A hibridação não é ruim por si só. De fato, é um dos processos mais comuns na evolução. Ocorre, por exemplo, em 40% das espécies de plantas. Além de comum, tem suas vantagens. Uma é que favorece a diversidade genética e a transmissão de adaptações vantajosas de uma espécie a outra. É o que aconteceu ao rato comum europeu na última parte do século passado. Perseguido pela varfarina, um fármaco anticoagulante muito eficaz como raticida, sobreviveu graças aos genes emprestados por um parente próximo, o rato argelino (Mus spretus). Os híbridos de ambos são resistentes à varfarina.

Mas à medida que duas espécies que no passado foram uma se separam, a natureza levanta barreiras ao seu reencontro. Podem ser geográficas, como mares, rios e montanhas. Também ecológicas, quando dois animais dividem espaço, mas têm ciclos vitais, nichos e presas diferentes. Ao final, o tempo constrói a barreira mais definitiva, a genética. É a que, como no caso dos sapos, dificulta a sobrevivência dos híbridos.

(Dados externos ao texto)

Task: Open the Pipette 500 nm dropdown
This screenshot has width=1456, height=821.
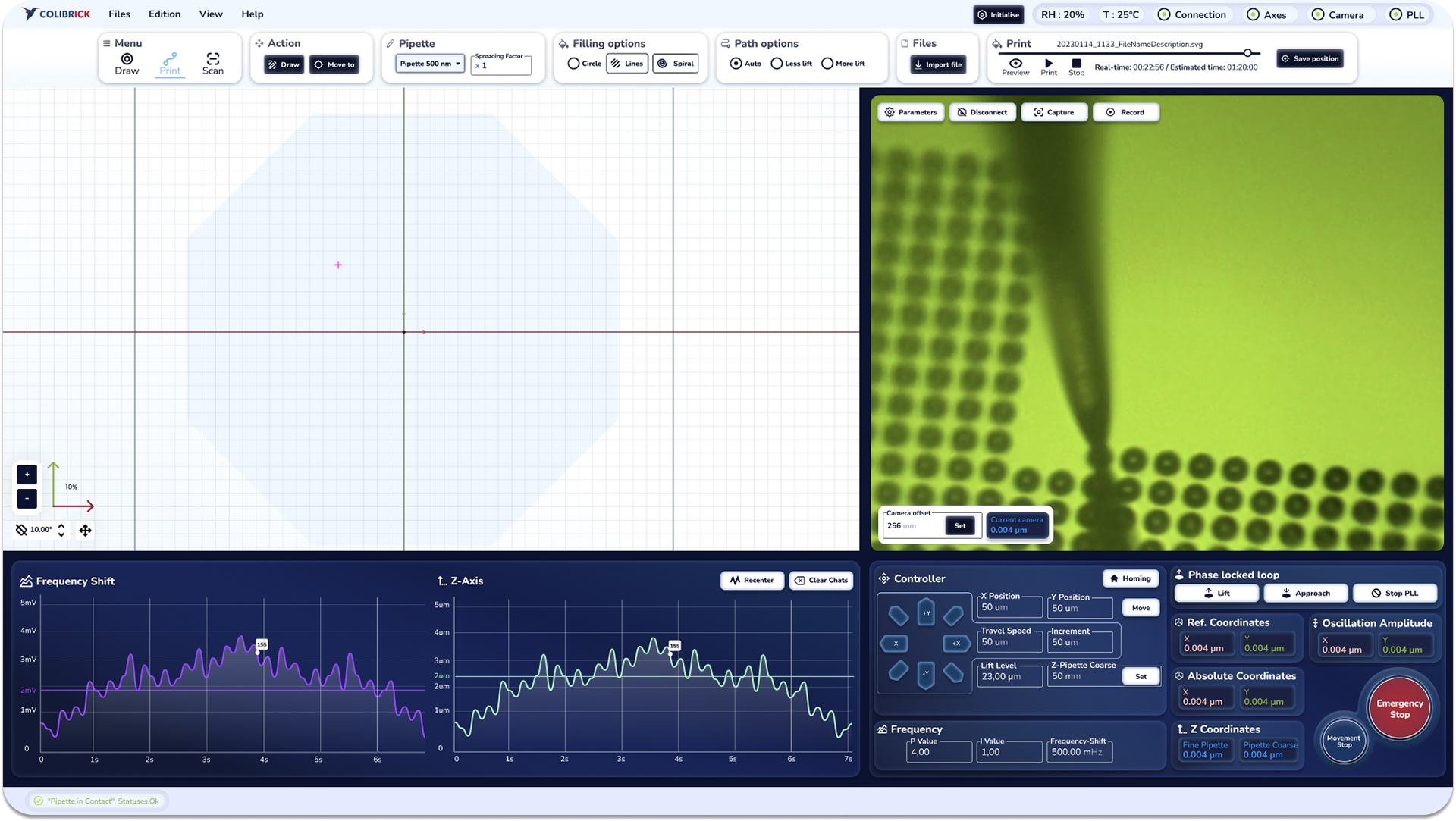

“A má fama da hibridação existe fora da comunidade científica, não dentro”, comenta José María Gómez, pesquisador da Estação Experimental de Zonas Áridas (EEZA-CSIC) que, com o professor Lorite, pesquisou seu impacto na Sierra Nevada. “Tendemos a pensar que as espécies são categorias estanques e qualquer fenômeno que perturbe isso nos parece negativo. Mas a hibridação é um processo evolutivo muito importante”, diz. Ainda que pense na hibridação natural, sua avaliação sobre a causada pelos humanos não é muito diferente. “O processo biológico é o mesmo. Poderia nos parecer negativa por ser provocada pelos humanos, mas isso já é um juízo de valor”, conclui.

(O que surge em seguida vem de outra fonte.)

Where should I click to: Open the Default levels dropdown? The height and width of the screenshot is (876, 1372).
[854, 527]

O biólogo marino Brendan Kelly, um dos que confirmaram a existência de híbridos entre ursos polares e pardos e o intercâmbio de genes entre as espécies pelo desgelo ártico, acredita que é tudo questão de graduação: “A integridade das espécies pode ser mantida com baixos níveis de fluxo genético, enquanto um fluxo elevado, natural ou provocado pelos humanos, pode levar à perda de espécies”. Mas, como ele mesmo reconhece, “as rápidas mudanças ambientais causadas pelo aquecimento antropogênico ameaçam causar altos níveis de intercâmbio genético”.